** start **

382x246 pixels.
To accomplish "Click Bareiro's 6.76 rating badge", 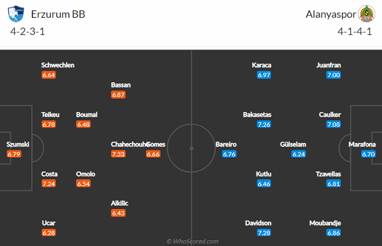I will (x=229, y=154).
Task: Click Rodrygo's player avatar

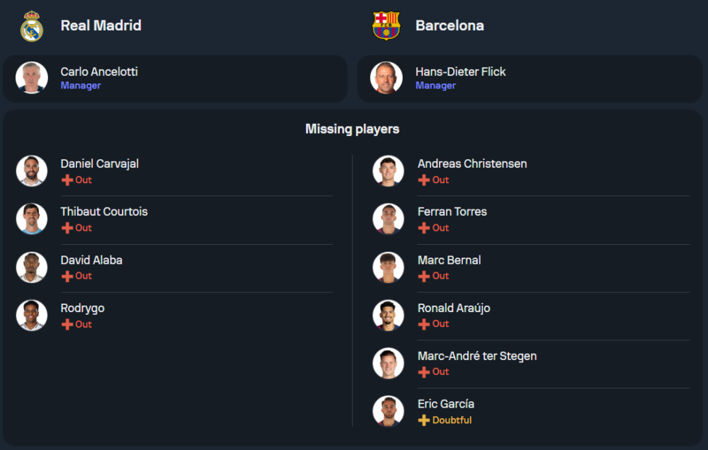Action: coord(32,315)

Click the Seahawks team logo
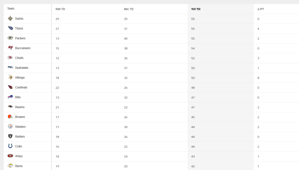[10, 67]
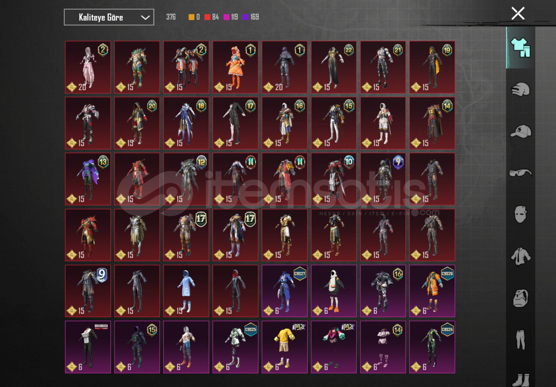This screenshot has width=556, height=387.
Task: Select the helmet category icon
Action: 521,89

** end **

What is asked: Please lay out the lines of the records as a JSON list of strings, one string per line, starting at the line containing "Task: Click Rodrygo's player avatar" and ending at the last line of the records. Leave out blank lines and pictures.

Result:
[
  "Task: Click Rodrygo's player avatar",
  "Action: coord(32,315)",
  "Click the Seahawks team logo",
  "[10, 67]",
  "This screenshot has width=556, height=387.",
  "Task: Select the helmet category icon",
  "Action: 521,89"
]